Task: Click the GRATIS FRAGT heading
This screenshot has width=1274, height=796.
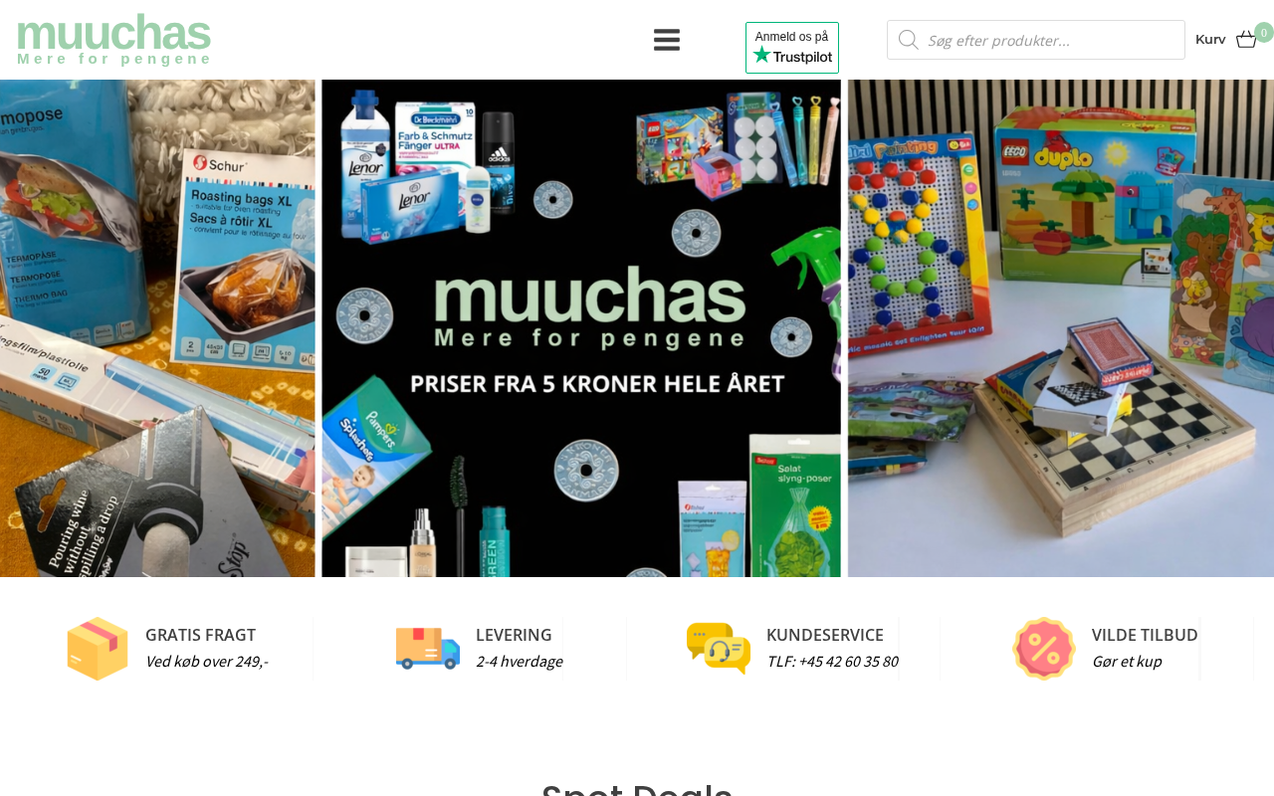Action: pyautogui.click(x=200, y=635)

...

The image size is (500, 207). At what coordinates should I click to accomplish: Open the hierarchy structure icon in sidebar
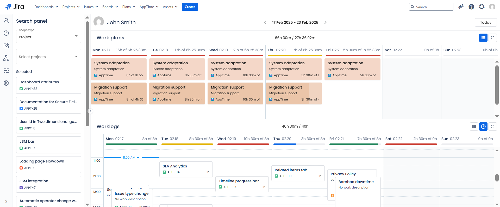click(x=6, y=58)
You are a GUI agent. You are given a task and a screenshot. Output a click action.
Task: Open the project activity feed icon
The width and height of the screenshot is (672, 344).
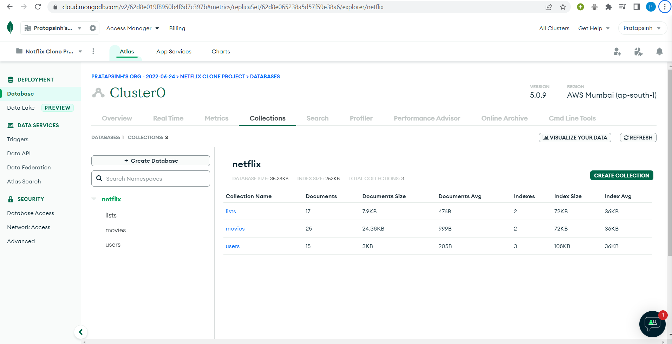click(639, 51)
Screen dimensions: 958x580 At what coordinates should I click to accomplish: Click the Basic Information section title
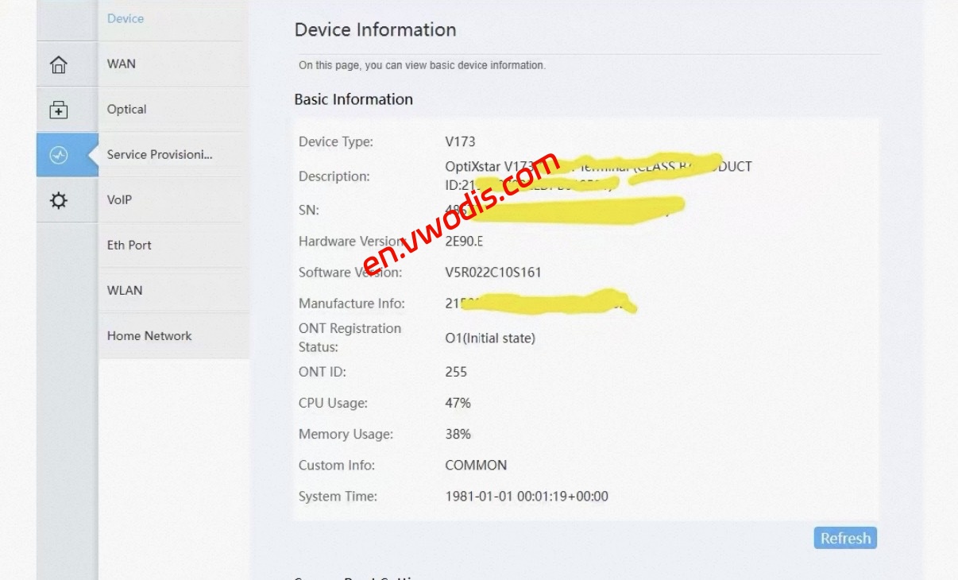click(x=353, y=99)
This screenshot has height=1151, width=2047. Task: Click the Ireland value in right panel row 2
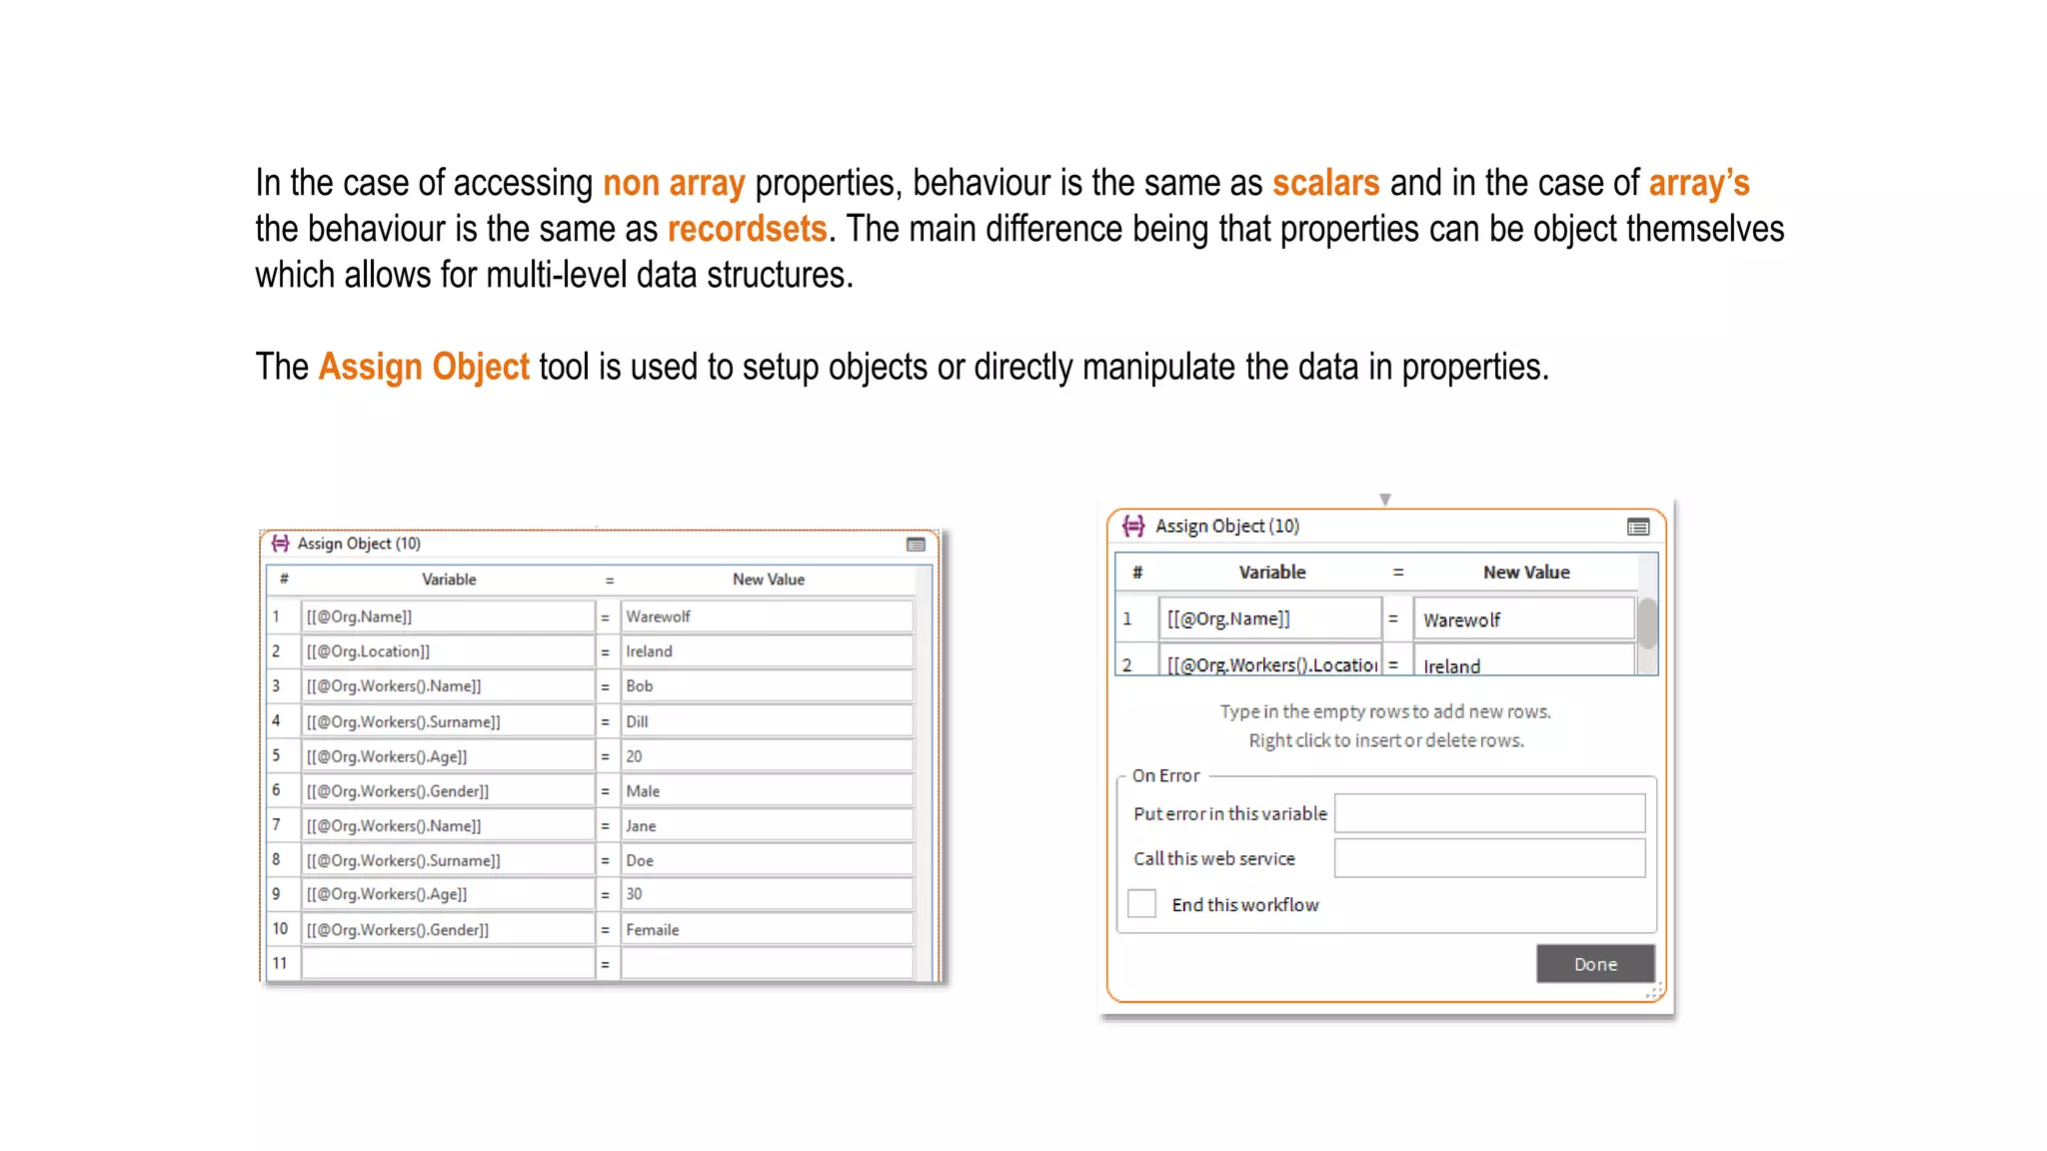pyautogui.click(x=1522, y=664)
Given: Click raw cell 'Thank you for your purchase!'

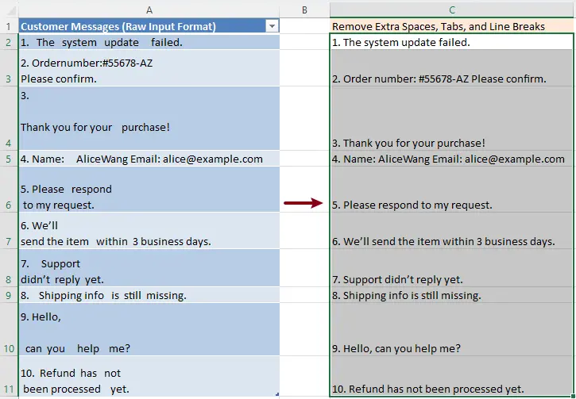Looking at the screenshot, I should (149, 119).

---

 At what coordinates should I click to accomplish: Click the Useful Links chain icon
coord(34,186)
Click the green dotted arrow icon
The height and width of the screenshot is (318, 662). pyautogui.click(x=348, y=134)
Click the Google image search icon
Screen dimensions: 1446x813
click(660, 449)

To be done:
Print the data above verbatim, from the line containing "The image size" to the line containing "Looking at the", both included. Omit the pictures from your answer.

Response to this exercise:
The image size is (500, 207). At what coordinates should I click to accomplish: Open the hierarchy structure icon in sidebar
click(x=6, y=58)
You are a GUI agent. You are given a task and a screenshot. Output a click action.
Task: Open the project activity feed icon
The width and height of the screenshot is (672, 344).
click(639, 51)
Screen dimensions: 958x580 At what coordinates should I click to accomplish: Click the Basic Information section title
click(x=353, y=99)
This screenshot has height=1151, width=2047. Task: Click the Ireland value in right panel row 2
pyautogui.click(x=1522, y=664)
Given: Click raw cell 'Thank you for your purchase!'

Looking at the screenshot, I should (149, 119).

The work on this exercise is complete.